Il controllo del green pass tutela davvero la nostra privacy?

L’articolo tratta la disciplina normativa prevista dal Decreto Legge del 21 settembre 2021 n. 127, dall’ordinanza 17 settembre 2021, n. 5130 del Consiglio di Stato e dal DPCM 17 giugno 2021 relativa all’obbligatorietà del Green Pass sui luoghi di lavoro e al rispetto della privacy.
Il Decreto Legge del 21 settembre 2021, n. 127, pubblicato nella Gazzetta Ufficiale n. 226/2021 , contiene  le ‘’misure urgenti per assicurare lo svolgimento in sicurezza del lavoro pubblico e privato mediante l’estensione dell’ambito applicativo della certificazione verde COVID-19 e il rafforzamento del sistema di screening’’.

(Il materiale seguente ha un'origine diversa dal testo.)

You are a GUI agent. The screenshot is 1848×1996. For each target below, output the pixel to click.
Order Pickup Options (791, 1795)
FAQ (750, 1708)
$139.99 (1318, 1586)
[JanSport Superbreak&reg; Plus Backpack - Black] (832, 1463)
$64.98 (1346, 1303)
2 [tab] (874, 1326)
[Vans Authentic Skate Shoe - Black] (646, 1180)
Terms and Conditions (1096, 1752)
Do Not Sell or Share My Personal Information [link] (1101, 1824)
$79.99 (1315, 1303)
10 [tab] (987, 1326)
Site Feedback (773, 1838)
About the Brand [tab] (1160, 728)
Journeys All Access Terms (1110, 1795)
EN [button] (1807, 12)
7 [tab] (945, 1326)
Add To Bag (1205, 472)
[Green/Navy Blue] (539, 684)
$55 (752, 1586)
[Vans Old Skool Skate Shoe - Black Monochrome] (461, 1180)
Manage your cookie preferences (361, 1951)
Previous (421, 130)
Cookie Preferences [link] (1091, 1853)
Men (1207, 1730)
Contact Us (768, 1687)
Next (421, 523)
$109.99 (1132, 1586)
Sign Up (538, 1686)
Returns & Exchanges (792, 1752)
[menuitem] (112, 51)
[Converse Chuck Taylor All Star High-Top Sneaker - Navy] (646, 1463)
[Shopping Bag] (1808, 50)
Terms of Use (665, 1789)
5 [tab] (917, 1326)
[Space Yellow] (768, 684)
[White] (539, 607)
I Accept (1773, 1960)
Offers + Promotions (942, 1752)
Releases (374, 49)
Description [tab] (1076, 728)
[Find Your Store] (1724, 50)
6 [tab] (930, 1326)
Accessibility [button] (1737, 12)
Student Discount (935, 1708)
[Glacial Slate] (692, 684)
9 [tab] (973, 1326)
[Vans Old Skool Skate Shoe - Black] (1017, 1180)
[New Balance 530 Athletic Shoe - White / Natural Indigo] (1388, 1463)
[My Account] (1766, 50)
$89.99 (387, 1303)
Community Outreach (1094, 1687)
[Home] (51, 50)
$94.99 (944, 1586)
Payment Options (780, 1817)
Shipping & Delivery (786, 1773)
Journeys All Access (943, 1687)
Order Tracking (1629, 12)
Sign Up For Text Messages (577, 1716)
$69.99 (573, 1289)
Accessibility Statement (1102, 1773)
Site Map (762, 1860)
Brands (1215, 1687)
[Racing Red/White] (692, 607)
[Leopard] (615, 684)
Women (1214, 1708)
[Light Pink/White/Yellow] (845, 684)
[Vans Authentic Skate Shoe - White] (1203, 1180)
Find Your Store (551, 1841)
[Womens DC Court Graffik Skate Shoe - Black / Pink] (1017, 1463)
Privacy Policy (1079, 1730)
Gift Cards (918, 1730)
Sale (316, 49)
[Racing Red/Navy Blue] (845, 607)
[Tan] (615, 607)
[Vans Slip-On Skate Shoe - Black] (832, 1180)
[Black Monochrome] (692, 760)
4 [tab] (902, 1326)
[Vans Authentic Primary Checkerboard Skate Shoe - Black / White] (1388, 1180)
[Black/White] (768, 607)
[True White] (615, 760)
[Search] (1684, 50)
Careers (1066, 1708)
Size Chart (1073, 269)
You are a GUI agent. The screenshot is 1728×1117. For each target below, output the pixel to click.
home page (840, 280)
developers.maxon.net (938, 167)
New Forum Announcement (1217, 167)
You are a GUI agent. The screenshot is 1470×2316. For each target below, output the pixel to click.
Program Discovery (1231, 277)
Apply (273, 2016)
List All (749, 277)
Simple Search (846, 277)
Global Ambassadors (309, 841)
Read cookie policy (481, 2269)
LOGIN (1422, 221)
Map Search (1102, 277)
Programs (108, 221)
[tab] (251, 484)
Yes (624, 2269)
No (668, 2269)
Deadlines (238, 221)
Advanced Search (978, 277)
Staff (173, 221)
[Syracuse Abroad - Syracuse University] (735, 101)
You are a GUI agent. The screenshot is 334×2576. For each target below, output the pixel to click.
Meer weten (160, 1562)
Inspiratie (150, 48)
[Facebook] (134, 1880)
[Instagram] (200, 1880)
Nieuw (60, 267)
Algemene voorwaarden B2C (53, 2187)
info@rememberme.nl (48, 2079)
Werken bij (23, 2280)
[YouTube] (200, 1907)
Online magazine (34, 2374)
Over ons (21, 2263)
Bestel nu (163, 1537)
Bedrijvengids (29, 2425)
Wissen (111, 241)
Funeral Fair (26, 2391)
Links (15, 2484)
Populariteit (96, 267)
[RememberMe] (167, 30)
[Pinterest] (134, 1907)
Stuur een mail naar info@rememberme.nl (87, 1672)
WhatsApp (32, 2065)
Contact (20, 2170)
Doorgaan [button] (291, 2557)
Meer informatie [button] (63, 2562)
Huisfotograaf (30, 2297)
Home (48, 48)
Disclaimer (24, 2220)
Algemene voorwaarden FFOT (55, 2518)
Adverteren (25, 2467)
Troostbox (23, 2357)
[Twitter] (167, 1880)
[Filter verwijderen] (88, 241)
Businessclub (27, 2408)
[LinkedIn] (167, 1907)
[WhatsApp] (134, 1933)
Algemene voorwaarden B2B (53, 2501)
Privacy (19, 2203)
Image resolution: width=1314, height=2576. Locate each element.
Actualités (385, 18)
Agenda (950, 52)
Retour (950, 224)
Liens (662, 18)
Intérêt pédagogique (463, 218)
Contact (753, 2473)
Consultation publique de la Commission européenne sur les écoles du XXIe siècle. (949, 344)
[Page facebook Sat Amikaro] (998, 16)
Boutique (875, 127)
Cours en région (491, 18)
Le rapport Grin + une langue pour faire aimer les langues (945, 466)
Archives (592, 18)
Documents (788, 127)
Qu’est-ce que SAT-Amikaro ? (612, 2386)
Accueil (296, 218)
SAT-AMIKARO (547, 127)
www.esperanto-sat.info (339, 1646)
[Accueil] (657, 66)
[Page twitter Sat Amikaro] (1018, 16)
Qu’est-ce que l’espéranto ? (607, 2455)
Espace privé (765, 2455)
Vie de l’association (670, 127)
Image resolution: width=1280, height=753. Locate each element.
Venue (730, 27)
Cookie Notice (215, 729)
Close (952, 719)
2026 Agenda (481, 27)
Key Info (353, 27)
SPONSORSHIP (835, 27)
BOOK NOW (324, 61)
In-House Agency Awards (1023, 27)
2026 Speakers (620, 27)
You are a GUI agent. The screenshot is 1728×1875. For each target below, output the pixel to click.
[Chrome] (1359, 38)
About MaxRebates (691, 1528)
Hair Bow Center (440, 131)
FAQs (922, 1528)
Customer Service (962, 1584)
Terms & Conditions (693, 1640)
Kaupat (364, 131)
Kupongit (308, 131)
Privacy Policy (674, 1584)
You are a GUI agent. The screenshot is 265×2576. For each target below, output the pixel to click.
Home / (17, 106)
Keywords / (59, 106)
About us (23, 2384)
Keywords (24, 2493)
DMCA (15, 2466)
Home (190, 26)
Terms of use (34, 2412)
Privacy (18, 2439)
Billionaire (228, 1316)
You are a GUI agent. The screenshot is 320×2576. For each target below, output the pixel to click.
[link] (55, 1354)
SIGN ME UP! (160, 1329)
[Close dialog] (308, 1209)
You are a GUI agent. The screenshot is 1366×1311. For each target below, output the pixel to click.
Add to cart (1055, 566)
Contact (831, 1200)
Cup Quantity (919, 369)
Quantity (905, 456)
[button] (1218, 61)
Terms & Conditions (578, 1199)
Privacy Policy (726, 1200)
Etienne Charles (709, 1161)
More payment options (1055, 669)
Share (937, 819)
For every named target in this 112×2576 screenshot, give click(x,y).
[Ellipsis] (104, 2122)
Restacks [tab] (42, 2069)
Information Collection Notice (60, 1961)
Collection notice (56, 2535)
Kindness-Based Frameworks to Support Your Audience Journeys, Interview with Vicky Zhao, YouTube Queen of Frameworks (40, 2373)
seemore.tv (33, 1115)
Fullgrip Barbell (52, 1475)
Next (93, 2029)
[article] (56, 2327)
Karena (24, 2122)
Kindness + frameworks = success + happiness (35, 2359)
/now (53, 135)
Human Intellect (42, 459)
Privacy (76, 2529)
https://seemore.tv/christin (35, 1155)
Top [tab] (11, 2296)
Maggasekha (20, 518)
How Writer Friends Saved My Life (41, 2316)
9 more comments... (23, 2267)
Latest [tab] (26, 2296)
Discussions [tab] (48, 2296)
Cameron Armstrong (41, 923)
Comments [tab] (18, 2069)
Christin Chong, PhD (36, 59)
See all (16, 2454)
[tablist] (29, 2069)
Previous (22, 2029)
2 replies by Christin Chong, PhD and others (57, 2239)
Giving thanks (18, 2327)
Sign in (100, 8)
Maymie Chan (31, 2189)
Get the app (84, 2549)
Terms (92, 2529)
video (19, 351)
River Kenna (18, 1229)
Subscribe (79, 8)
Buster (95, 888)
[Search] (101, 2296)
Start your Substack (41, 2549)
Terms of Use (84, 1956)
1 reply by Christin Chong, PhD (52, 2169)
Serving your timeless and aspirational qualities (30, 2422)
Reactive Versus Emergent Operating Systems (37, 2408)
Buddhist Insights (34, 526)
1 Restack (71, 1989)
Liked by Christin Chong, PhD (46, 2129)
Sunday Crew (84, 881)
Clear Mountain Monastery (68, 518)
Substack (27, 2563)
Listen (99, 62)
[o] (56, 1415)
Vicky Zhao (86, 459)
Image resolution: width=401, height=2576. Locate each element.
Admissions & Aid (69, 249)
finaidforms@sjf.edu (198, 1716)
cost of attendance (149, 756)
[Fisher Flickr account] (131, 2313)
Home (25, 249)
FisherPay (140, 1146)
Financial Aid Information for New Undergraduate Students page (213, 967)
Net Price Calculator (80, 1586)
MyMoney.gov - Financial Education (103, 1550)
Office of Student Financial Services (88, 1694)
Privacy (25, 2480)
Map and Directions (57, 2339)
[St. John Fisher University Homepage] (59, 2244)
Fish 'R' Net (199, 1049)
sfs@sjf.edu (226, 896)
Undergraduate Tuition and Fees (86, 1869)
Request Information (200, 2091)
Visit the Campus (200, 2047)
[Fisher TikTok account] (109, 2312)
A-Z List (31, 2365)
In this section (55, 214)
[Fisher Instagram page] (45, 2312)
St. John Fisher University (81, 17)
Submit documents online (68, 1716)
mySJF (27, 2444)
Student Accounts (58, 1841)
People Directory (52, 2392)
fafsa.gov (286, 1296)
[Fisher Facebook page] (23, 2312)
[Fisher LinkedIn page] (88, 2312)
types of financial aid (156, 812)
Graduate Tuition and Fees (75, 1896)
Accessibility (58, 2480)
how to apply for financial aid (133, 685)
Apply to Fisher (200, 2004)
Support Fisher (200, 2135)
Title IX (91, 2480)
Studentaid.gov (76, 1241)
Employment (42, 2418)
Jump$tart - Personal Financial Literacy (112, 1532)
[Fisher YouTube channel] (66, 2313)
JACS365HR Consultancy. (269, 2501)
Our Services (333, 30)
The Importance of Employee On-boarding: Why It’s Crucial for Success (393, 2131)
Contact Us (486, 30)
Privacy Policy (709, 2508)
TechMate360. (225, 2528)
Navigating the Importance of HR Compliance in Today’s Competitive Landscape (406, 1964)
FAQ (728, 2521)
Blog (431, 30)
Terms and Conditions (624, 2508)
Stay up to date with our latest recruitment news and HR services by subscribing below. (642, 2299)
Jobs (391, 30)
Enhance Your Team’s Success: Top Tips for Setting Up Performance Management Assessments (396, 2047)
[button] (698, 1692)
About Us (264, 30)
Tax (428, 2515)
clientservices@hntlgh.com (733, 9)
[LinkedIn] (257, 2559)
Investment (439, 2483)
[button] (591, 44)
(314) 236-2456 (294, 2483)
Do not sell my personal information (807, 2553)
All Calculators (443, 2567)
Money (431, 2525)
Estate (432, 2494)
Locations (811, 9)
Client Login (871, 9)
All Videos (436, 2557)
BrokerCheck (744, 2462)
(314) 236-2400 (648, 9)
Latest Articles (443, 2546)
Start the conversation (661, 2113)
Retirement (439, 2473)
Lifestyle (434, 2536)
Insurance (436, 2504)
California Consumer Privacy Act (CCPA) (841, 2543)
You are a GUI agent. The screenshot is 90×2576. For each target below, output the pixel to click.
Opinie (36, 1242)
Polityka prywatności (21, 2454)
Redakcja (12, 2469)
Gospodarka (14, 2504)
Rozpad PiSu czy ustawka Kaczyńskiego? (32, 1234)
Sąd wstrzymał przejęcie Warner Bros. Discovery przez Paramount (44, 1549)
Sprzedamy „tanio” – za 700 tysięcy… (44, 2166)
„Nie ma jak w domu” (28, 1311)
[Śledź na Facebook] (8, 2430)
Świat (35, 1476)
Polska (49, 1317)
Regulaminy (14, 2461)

Dal 15 ottobre infatti il personale delle pubbliche amministrazioni dovrà munirsi di Green Pass per accedere alle strutture di lavoro; e sarà a cura del datore controllare il rispetto delle relative disposizioni. Il personale che non è in possesso della certificazione quando accede alle strutture lavorative, verrà considerato assente ingiustificato. Tuttavia la mancata presentazione del Green Pass non comporta conseguenze disciplinari, ma risulta unicamente non dovuta la retribuzione nei giorni di assenza ingiustificata. A ciò si aggiunga che nel caso in cui un dipendente sia sorpreso sul luogo di lavoro non in possesso del Green Pass gli verrà erogata una pena pecuniaria (da 600 a 1500 euro) a cui vengono aggiunte le relative sanzioni disciplinari.
Il Decreto Legge non manca di introdurre disposizioni anche in merito al lavoro privato. Infatti, su richiesta del datore di lavoro, i dipendenti dovranno esibire il Green Pass per accedere ai luoghi di lavoro. Gli stessi datori saranno obbligati a controllare il rispetto di tali disposizioni. Per quanto riguarda le conseguenze della mancata presentazione del certificato si applica quanto detto per il lavoro pubblico. A ciò si aggiunga che per le imprese con meno di quindici lavoratori, il datore potrà temporaneamente sostituire il dipendente privo di Green Pass.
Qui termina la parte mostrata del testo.